The Zapatista movement has also joined Sicilia’s call. On May 7, Zapatistas marched in silence through the city of San Cristóbal de Las Casas, in Chiapas. Afterward, Subcomandante Marcos stated: “This war has always mainly targeted innocent people, from all social classes, who have nothing to do with drug trafficking or with the government.”

At a press conference in Mexico City on June 18, Sicilia further explained his view of how the violence in Mexico is so closely linked to U.S. security policy, resulting in virtual war zones, human rights violations and the deterioration of the rule of law:

This policy has permitted the existence of a vicious cycle of drugs, illegal arms trafficking and a financial system propped up by money laundering.

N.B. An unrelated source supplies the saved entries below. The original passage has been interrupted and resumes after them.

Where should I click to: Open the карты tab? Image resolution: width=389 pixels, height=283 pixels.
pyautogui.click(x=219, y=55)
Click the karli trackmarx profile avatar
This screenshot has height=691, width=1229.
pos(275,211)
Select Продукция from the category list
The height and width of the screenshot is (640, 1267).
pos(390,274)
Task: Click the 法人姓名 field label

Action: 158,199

All of this is possible because of a bilateral policy that feeds war and tramples migrants, indigenous communities, children, women and other vulnerable groups. Violence and death are perpetuated, and our social fabric is broken. And on top of the pain, death and suffering faced by thousands of families, it is a shame that our own governments turn around to criminalize and persecute those who seek justice and dignity.

In recent months, the MPJD has found new support in Mexico’s Yo Soy 132 movement, which spoke out against the mass media and demanded an authentic democracy in the middle of the Mexican campaign season. On August 6, in an effort to unite the social movements in Mexico, Yo Soy 132 declared its support for MPJD with these words:

We now walk together, we have found each other. Two droplets of our struggles that walk in search of peace, justice, and for the dignity of many peoples, for life, will now form a torrent that seeks to heal the wounds of a country that bleeds and for whom we hurt. We walk together in search of a world where we are not omitted, not silenced, where we are not killed. That is our light, in which we burn together, let’s continue walking!

As the caravan crosses the border to promote a message of peace, it insists that the United States, too, has been complicit in the war and its violence. Sicila explains, “We believe that the pains we share are linked by policies that are wrong, and we want them changed.”